Entries provided
□ □ □ □ □ □ □
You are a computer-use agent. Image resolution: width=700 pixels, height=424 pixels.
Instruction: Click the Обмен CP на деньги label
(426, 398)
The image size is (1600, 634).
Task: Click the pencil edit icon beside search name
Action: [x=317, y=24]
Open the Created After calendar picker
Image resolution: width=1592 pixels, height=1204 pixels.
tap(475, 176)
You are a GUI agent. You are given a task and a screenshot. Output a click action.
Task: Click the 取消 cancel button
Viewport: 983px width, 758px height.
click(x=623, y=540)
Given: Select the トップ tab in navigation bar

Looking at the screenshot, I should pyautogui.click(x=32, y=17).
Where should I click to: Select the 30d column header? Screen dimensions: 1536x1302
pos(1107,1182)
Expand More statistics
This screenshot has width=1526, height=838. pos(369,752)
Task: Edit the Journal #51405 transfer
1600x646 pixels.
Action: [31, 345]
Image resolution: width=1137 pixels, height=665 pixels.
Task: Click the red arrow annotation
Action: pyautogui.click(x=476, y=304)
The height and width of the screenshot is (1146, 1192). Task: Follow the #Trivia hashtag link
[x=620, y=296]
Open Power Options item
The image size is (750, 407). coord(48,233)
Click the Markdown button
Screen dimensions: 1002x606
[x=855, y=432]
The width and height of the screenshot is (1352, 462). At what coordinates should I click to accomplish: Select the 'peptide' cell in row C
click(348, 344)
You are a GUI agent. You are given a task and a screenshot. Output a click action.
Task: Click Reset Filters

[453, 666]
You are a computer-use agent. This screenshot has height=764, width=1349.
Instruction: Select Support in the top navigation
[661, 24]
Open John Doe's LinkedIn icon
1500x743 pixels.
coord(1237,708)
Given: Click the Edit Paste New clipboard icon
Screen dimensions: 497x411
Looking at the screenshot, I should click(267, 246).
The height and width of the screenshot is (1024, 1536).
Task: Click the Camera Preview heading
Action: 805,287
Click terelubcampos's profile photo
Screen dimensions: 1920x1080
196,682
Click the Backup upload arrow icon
□ □ □ □ □ □ □
Exercise requirements
Everything from the line with "Open Power Options item" through the last line of the data above, please return word for word, and no other line.

Written solution
Open Power Options item
The image size is (750, 407). coord(48,233)
Click the Markdown button
Screen dimensions: 1002x606
[x=855, y=432]
The width and height of the screenshot is (1352, 462). At what coordinates should I click to accomplish: Select the 'peptide' cell in row C
click(348, 344)
You are a GUI agent. You are given a task and a screenshot. Output a click action.
Task: Click Reset Filters

[453, 666]
You are a computer-use agent. This screenshot has height=764, width=1349.
Instruction: Select Support in the top navigation
[661, 24]
Open John Doe's LinkedIn icon
1500x743 pixels.
coord(1237,708)
Given: Click the Edit Paste New clipboard icon
Screen dimensions: 497x411
Looking at the screenshot, I should click(267, 246).
The height and width of the screenshot is (1024, 1536).
Task: Click the Camera Preview heading
Action: 805,287
Click terelubcampos's profile photo
Screen dimensions: 1920x1080
196,682
Click the Backup upload arrow icon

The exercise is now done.